◆ **Provided entries**:
────────────────────────────────────────
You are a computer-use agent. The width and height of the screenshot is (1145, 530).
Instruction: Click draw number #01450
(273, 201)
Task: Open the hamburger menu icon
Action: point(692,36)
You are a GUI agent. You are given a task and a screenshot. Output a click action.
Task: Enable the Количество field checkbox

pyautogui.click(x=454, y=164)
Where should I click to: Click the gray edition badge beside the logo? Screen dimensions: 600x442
────────────────────────────────────────
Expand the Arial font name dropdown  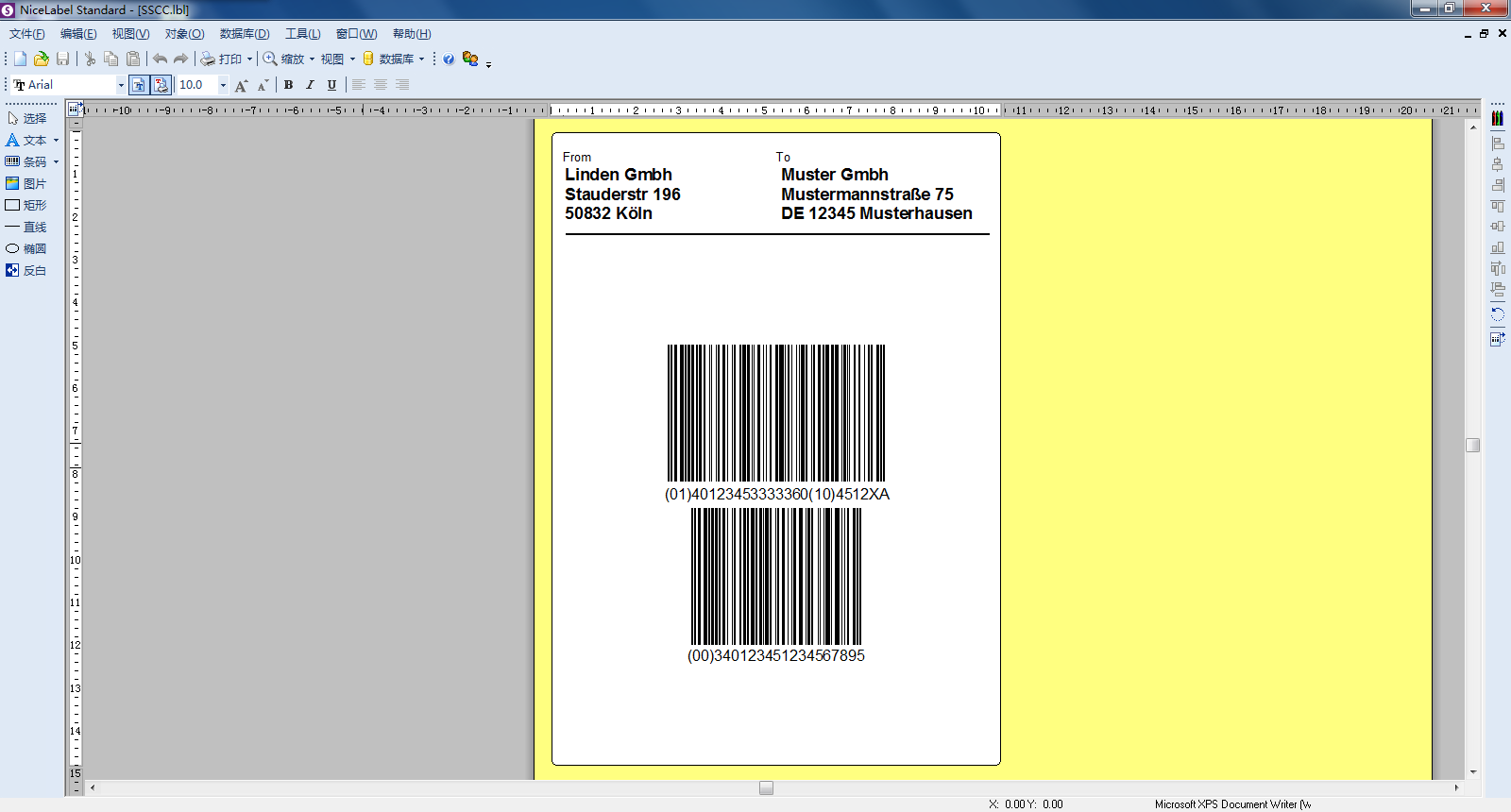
────────────────────────────────────────
◆ **Problem**: Go line by line through the material above and return each one that includes "agent".

◆ **Response area**:
You are a computer-use agent. The width and height of the screenshot is (1145, 530).
You are a GUI agent. You are given a task and a screenshot. Output a click action.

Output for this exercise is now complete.